Complications, deaths common after pancreas surgery
Major reports of outcomes after surgery to remove the pancreas may not reflect reality at average hospitals across the US, investigators say.
Recent years have brought an increase in the number of people undergoing surgical removal of the pancreas, or “pancreatic resections.”
The increase is due to better detection of cancerous and precancerous lesions as well as “surgeons’ willingness to operate on older and higher risk patients,” Dr. Brett C. Sheppard and co-investigators explain in a report in the journal Archives of Surgery.
To assess risk factors for complications related to these operations, the investigators - all from the Oregon Health and Science University in Portland - analyzed data on 103,222 patients who had major pancreatic surgery between 1988 and 2003; roughly half were 65 or older, and half were male.
The most common type of surgery was so-called “pancreatoduodenectomy” (66.5 percent) - a procedure in which the duodenum is removed along with all or part of the pancreas.
The next most common type of surgery was “distal pancreatectomy” (27.4 percent), in which only the body and tail of the pancreas are removed, leaving the head of the organ attached.
Total pancreatectomy, in which the entire organ is removed, often along with the spleen, gallbladder, common bile duct, and portions of the small intestine and stomach, made up 6.1 percent of the procedures and was the third most common type performed.
Overall, the researchers found that 6.5 percent of patients died while still in the hospital, 35.6 percent suffered complications around the time of surgery, and 15.6 percent died as a result of these complications.
In-hospital mortality was significantly higher for patients age 65 and older, the researchers note.
They also found that death rates in “high-volume” hospitals were significantly lower, compared to hospitals performing fewer of these procedures.

STUDY QUESTIONS
- A) In the article on pancreas surgery, what percentage of the procedures were distal pancreatectomies?
- B) Pick up the article on pancreas surgery after its final sentence and write the next paragraph.

RECORDS PROVIDED

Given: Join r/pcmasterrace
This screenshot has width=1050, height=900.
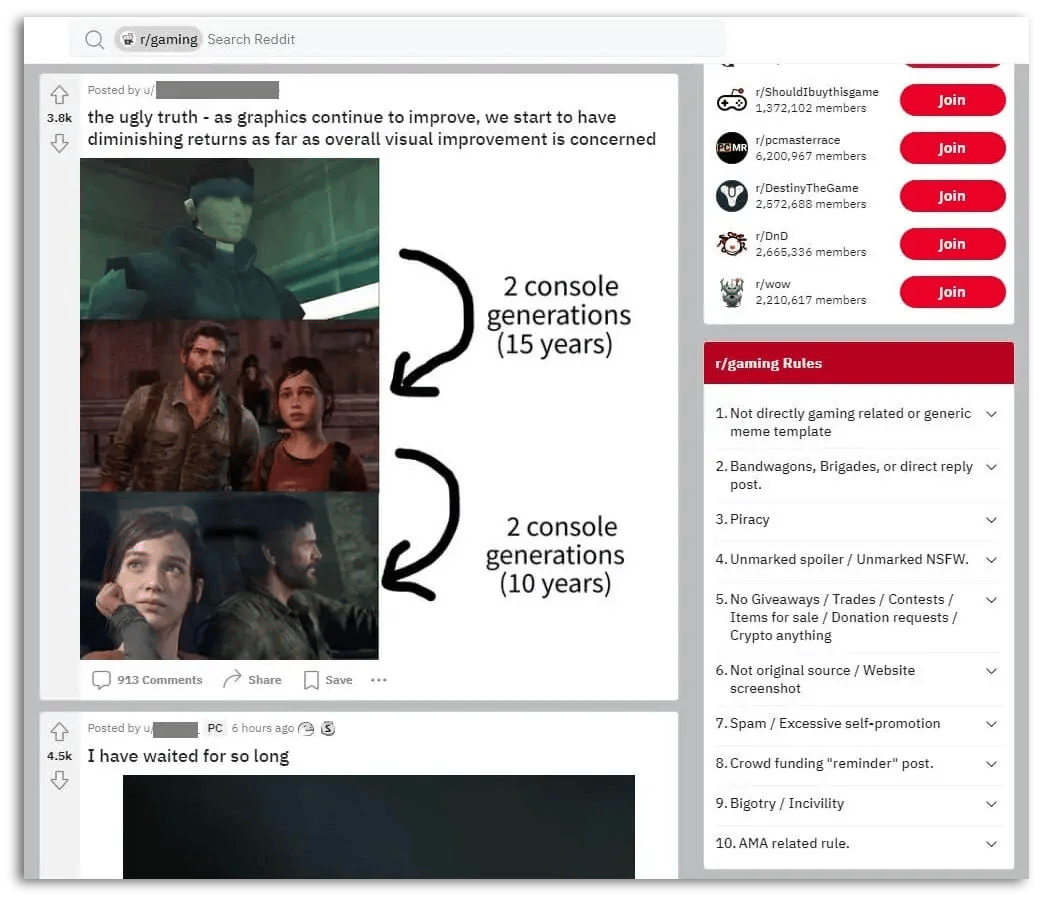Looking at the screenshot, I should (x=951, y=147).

---

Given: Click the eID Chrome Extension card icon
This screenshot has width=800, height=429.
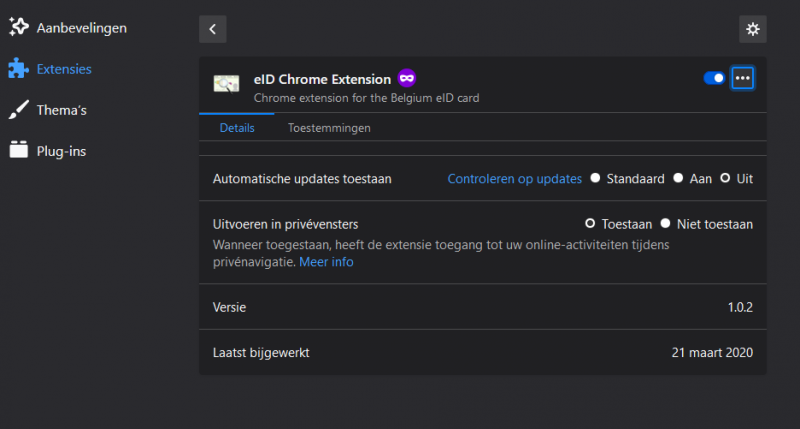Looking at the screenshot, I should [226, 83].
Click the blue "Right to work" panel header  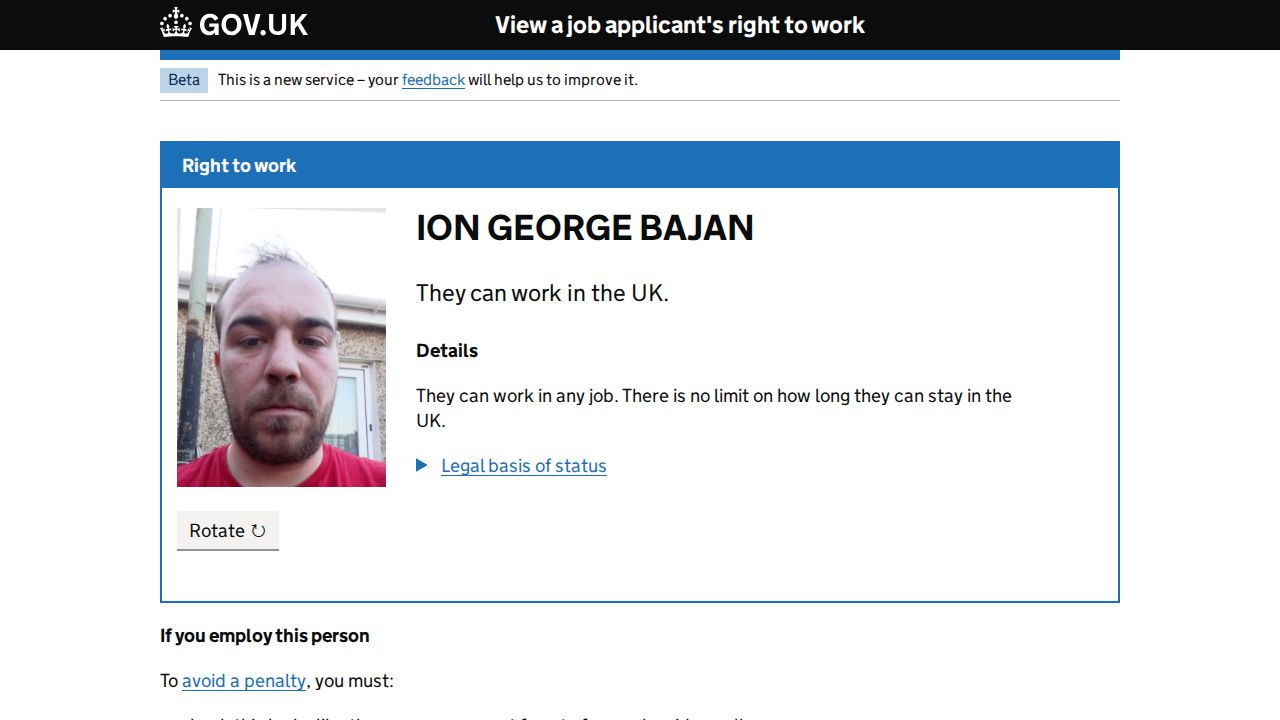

==

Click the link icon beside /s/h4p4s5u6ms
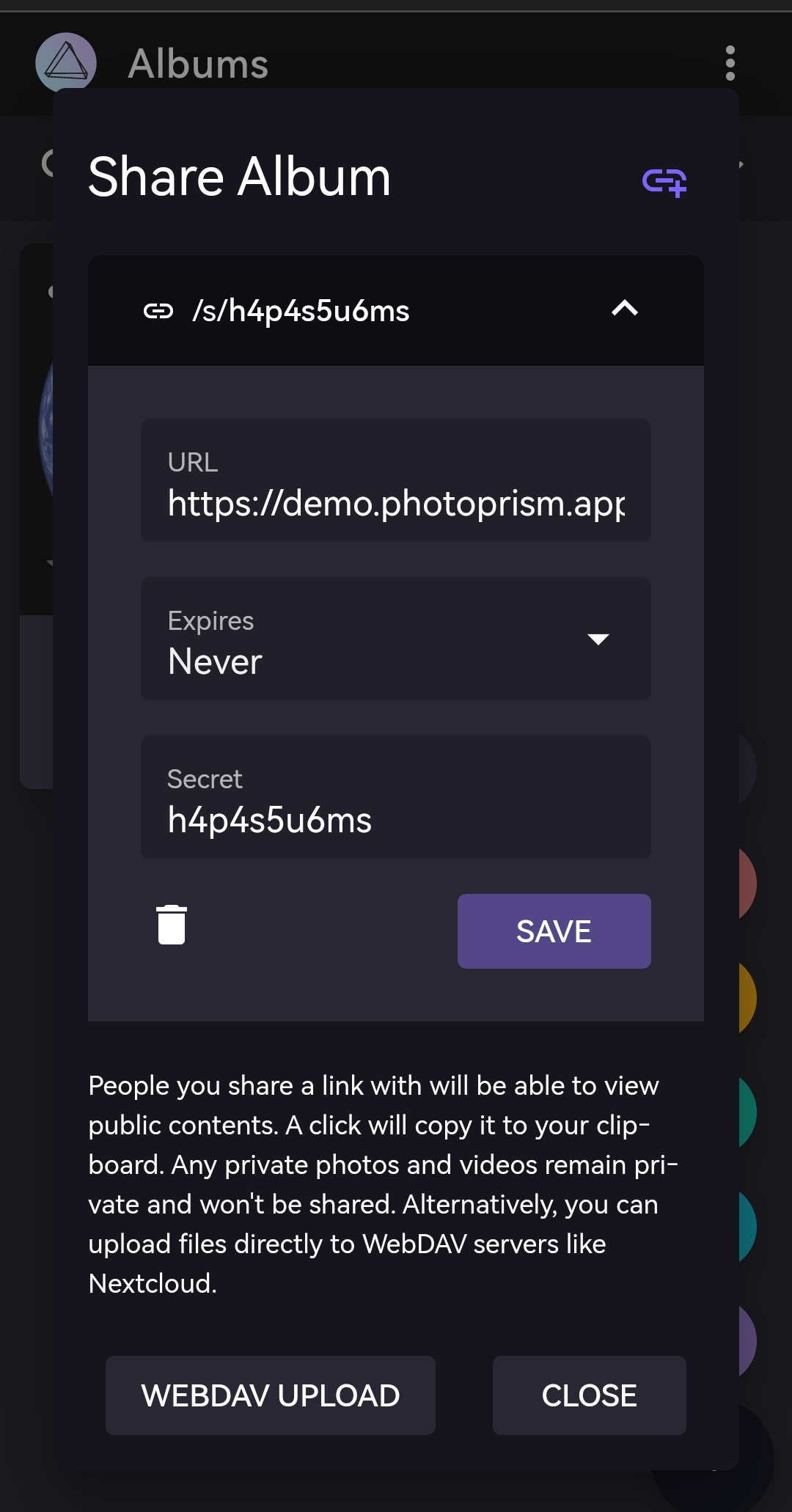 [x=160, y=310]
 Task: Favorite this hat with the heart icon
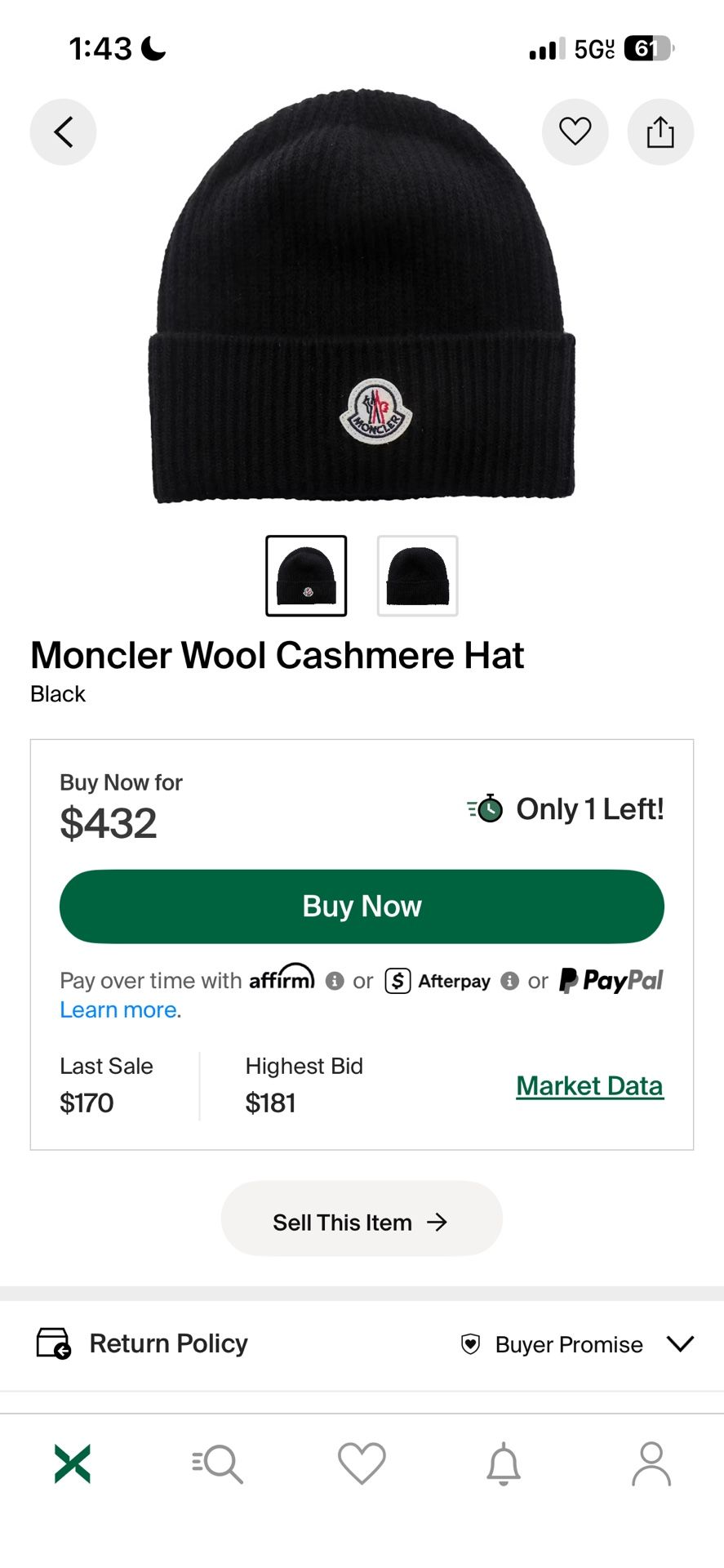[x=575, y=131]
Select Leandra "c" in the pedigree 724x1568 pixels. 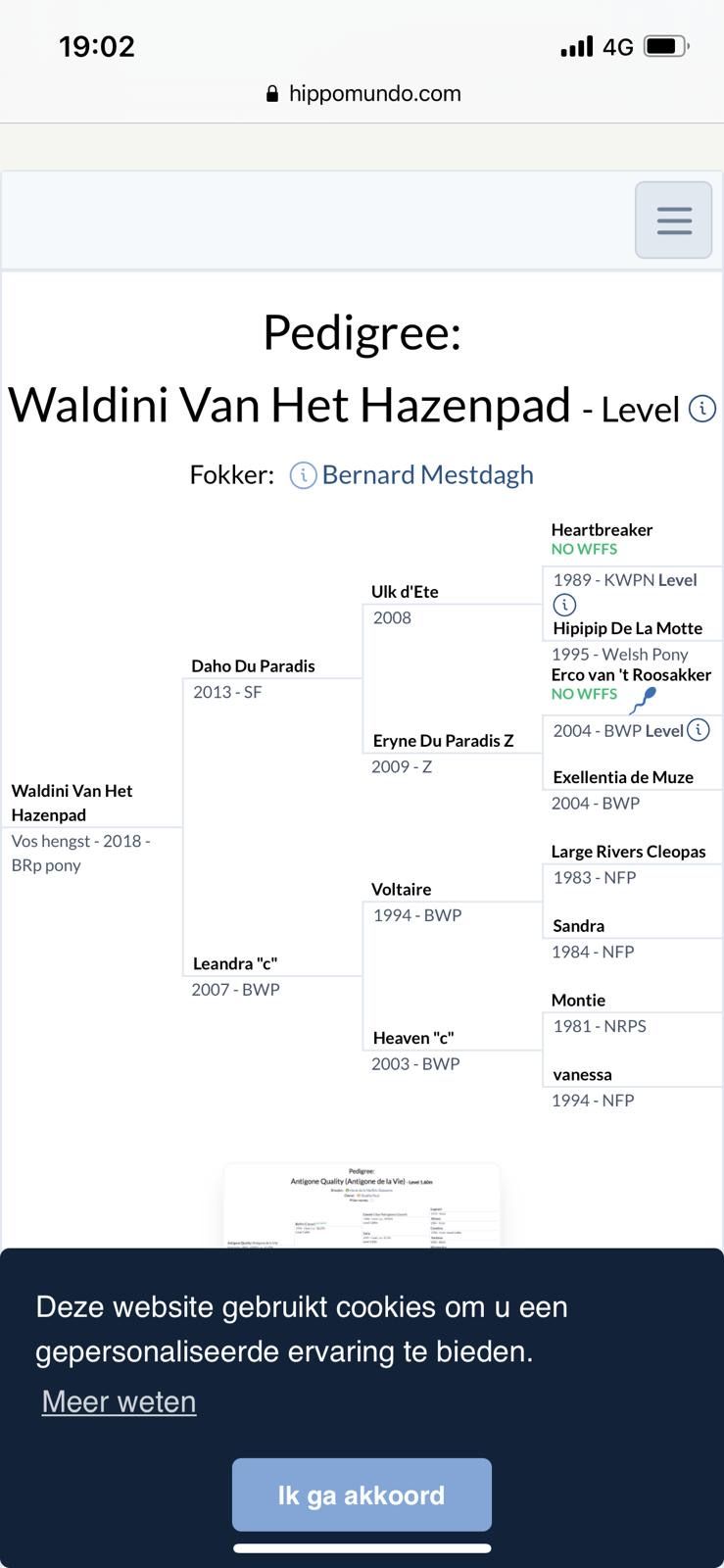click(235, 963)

LIST OF ANSWERS
- A) 27.4 percent

- B)
But, the investigators point out, roughly half of all distal pancreatectomies and pancreatoduodenectomies were done in small-volume hospitals that did fewer than 6 cases each year.
The favorable outcomes being reported by big US centers with large experience might therefore not be accurately reflecting outcomes from other hospitals across the country and may just be a benchmark, the researchers suggest.
On the other hand, “volume-based referrals for pancreatic surgery undermine local expertise,” they warn, “and may leave patients far from supportive networks.” Instead, they recommend that hospital outcomes be the basis for referral.
They add that low-risk patients might safely be cared for at hospitals that met benchmark standards, regardless of volume, whereas high-risk patients would best be treated at high-volume centers.
While further study of outcomes- versus volume-based referrals for pancreatic surgery are needed, at present, “candidates for major pancreatic resection are best served by referral to high-volume centers with the resources and expertise…to optimize outcome,” wrote Dr. Michael B. Farnell from the Mayo Clinic in Rochester, Minnesota, in an invited critique.